- [Supplied information]:
>> begin

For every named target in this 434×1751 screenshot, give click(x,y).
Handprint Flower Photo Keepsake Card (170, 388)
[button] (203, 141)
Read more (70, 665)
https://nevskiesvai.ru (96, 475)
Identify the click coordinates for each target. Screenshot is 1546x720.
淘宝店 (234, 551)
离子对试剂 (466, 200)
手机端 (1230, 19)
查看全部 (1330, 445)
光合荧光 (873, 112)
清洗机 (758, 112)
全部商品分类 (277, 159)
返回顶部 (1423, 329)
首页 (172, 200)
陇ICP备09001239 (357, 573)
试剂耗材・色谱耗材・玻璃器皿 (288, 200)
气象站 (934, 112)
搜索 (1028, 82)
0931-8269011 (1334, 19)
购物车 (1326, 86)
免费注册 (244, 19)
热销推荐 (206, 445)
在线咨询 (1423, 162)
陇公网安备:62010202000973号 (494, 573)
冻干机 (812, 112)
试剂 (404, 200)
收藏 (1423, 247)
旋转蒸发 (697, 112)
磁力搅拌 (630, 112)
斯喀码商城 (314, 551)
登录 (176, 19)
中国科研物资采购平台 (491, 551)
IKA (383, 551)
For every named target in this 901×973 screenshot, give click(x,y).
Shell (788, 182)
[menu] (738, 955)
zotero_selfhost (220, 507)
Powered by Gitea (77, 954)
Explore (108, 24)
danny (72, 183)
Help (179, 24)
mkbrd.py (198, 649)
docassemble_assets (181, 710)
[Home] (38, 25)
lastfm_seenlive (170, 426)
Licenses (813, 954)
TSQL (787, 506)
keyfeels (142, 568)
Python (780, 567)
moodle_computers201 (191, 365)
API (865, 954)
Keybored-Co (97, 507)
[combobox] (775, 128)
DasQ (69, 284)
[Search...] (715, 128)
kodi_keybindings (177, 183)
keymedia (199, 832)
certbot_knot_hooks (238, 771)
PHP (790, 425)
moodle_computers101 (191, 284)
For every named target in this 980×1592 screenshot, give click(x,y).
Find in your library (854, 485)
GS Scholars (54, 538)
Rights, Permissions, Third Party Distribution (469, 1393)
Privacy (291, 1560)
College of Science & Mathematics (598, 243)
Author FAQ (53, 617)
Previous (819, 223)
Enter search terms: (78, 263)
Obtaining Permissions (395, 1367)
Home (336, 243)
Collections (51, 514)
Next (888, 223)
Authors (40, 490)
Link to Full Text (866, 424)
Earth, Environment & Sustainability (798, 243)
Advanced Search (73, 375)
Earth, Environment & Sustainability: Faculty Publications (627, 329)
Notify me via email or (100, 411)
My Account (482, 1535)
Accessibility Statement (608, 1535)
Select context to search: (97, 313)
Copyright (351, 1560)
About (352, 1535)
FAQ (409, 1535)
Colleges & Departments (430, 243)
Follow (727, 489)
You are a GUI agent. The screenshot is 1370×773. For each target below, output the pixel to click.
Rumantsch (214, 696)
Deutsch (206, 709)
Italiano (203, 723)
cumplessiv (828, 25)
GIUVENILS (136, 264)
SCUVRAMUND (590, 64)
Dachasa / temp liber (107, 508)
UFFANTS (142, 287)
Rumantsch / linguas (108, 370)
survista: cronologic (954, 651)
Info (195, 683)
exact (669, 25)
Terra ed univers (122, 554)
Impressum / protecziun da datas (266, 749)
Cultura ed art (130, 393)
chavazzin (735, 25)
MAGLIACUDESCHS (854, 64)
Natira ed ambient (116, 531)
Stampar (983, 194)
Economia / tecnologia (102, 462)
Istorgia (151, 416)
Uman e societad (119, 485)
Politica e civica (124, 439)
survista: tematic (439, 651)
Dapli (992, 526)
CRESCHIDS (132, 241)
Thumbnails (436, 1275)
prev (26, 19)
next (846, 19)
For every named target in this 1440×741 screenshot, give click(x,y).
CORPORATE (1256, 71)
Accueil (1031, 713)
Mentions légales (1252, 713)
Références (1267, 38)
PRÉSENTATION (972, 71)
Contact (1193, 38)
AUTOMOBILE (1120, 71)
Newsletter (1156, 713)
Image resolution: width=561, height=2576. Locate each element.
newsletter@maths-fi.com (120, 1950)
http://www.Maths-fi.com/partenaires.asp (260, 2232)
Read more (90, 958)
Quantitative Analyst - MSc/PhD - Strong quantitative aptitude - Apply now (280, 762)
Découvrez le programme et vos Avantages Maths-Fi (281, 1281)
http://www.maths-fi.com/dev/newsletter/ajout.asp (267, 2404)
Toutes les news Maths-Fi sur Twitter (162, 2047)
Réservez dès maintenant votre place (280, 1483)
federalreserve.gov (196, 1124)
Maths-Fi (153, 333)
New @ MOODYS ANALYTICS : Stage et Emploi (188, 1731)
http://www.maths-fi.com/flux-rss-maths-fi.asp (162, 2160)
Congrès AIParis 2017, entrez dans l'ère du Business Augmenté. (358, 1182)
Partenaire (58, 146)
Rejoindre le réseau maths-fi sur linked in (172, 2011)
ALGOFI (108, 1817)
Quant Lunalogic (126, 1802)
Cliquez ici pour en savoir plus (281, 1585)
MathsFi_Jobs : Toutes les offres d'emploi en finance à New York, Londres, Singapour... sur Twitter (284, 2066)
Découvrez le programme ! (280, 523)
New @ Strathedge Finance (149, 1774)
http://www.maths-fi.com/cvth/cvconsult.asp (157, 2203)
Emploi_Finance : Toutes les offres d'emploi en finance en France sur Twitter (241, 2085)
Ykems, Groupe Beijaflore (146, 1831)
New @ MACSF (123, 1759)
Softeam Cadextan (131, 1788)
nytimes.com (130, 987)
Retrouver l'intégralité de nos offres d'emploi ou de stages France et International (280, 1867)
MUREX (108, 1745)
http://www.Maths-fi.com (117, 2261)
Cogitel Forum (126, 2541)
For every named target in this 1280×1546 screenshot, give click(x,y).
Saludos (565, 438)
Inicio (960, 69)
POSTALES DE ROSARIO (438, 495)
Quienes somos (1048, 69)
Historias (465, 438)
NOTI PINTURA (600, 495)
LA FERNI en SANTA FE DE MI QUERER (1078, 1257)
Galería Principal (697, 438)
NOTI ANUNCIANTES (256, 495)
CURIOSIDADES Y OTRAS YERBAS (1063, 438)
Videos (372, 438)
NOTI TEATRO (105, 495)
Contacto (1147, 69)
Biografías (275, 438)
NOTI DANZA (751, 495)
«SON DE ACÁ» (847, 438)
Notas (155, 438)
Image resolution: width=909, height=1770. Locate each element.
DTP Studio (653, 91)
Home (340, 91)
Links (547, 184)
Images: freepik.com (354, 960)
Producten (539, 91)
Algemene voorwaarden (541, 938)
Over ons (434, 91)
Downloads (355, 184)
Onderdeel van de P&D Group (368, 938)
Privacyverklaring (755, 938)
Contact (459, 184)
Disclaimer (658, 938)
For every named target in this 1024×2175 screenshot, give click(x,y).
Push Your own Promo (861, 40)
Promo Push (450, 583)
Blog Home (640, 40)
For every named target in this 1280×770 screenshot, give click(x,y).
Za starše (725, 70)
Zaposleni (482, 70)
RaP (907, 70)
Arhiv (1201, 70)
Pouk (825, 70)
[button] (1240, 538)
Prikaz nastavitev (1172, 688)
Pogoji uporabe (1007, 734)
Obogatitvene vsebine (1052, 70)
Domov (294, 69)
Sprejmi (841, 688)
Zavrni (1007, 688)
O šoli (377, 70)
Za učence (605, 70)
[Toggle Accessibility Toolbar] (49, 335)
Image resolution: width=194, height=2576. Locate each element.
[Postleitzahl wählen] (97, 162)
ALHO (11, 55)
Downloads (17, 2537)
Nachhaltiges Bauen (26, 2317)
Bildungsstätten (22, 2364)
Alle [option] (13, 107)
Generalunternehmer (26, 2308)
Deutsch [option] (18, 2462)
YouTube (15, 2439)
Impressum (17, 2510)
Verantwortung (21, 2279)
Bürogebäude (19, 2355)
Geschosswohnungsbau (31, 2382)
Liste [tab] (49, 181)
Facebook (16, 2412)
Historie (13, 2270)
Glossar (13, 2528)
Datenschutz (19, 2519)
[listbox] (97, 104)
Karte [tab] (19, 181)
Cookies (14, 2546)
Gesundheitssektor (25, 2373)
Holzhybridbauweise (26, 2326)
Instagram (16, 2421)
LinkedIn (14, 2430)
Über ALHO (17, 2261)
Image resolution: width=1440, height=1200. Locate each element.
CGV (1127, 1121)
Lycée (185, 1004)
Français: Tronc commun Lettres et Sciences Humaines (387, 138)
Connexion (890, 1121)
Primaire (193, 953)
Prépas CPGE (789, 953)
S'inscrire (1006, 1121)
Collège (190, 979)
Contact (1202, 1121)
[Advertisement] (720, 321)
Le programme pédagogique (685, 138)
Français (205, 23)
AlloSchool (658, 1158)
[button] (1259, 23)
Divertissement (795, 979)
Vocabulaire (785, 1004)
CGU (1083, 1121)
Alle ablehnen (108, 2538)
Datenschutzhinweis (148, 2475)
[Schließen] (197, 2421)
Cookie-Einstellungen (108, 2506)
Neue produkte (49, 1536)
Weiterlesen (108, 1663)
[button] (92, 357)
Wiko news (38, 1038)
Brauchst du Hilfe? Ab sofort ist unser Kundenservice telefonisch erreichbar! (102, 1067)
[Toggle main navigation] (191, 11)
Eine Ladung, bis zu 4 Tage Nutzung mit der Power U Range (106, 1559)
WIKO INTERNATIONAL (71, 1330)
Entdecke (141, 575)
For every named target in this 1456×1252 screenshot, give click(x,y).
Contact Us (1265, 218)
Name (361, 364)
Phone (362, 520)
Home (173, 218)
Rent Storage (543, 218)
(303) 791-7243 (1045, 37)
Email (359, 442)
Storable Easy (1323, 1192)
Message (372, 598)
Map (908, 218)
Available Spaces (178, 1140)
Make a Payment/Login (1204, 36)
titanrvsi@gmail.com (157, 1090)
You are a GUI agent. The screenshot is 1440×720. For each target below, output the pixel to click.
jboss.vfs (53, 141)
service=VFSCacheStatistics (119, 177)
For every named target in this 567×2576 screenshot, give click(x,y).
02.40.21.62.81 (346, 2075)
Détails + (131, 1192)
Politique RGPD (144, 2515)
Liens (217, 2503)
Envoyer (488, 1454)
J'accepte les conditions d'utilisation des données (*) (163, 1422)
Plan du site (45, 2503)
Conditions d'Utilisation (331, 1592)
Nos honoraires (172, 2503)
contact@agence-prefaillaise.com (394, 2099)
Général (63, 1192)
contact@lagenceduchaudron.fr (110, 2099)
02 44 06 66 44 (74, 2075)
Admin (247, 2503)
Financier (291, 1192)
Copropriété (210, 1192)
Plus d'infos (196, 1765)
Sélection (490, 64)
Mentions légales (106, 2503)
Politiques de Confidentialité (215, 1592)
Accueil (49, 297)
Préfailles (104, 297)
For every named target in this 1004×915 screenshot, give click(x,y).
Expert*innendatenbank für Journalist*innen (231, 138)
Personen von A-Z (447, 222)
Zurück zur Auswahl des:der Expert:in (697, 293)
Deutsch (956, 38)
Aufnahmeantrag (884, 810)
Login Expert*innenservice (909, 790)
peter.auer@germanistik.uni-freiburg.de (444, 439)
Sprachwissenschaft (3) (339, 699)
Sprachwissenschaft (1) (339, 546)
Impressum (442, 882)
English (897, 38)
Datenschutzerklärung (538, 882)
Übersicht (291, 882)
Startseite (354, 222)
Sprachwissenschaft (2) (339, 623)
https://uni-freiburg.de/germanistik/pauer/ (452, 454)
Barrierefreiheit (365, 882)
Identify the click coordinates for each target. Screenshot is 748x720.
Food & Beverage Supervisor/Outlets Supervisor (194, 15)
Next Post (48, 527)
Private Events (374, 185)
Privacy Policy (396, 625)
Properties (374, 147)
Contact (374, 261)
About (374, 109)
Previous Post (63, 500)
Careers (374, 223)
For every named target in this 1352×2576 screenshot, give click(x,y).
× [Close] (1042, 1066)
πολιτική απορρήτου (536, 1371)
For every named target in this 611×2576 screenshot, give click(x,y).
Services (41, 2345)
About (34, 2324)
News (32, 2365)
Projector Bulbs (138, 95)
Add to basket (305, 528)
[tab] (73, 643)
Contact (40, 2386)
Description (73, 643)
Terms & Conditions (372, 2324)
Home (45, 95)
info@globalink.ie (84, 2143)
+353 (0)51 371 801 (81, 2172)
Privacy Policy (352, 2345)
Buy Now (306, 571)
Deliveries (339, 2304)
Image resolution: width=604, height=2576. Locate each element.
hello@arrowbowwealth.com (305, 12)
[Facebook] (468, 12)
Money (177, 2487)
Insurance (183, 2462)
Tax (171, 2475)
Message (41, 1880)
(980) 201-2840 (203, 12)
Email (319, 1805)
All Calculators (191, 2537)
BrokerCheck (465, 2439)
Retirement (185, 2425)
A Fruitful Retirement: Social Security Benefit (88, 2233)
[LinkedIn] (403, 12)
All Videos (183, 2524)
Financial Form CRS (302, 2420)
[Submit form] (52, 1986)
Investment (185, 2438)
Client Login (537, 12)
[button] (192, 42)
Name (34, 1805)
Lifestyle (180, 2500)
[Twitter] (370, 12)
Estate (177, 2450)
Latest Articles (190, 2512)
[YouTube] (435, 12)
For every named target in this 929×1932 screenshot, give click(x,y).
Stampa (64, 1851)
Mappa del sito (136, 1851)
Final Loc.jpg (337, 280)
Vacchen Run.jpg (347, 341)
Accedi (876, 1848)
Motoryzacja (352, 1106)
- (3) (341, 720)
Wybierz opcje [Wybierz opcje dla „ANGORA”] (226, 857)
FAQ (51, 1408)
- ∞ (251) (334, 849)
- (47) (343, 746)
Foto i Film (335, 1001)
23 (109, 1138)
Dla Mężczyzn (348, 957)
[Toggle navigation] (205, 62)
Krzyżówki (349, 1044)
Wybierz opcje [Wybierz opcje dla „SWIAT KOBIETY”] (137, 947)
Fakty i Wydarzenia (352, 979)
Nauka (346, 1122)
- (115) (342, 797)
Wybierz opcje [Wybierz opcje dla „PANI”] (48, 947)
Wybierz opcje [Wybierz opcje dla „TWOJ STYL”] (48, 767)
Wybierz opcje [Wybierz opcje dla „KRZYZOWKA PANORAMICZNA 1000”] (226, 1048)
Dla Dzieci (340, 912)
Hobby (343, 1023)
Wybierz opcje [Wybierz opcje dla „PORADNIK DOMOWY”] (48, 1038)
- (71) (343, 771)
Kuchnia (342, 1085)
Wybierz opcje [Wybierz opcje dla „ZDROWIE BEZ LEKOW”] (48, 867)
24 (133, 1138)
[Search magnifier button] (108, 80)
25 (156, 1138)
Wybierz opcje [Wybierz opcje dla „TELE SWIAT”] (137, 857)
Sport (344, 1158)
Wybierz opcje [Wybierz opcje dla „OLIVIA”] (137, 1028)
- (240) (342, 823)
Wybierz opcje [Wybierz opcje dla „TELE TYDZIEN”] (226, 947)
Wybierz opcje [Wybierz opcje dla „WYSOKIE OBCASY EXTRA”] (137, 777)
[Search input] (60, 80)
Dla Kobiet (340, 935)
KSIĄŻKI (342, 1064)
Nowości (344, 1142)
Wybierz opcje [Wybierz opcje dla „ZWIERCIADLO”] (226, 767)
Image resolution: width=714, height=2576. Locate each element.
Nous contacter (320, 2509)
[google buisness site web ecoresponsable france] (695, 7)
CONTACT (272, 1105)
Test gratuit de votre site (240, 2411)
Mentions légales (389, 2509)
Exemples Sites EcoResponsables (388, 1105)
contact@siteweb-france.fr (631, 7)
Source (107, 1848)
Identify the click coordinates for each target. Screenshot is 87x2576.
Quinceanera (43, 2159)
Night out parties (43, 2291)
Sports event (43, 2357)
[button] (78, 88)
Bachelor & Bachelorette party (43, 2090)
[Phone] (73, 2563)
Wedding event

>> end

- [Objective]:
Copy these lines word for word, starting at the line that contains "Read more (90, 958)" and ending at the line that contains "http://www.maths-fi.com/flux-rss-maths-fi.asp (162, 2160)", with both of those lines included.

- [Problem solution]:
Read more (90, 958)
Quantitative Analyst - MSc/PhD - Strong quantitative aptitude - Apply now (280, 762)
Découvrez le programme et vos Avantages Maths-Fi (281, 1281)
http://www.maths-fi.com/dev/newsletter/ajout.asp (267, 2404)
Toutes les news Maths-Fi sur Twitter (162, 2047)
Réservez dès maintenant votre place (280, 1483)
federalreserve.gov (196, 1124)
Maths-Fi (153, 333)
New @ MOODYS ANALYTICS : Stage et Emploi (188, 1731)
http://www.maths-fi.com/flux-rss-maths-fi.asp (162, 2160)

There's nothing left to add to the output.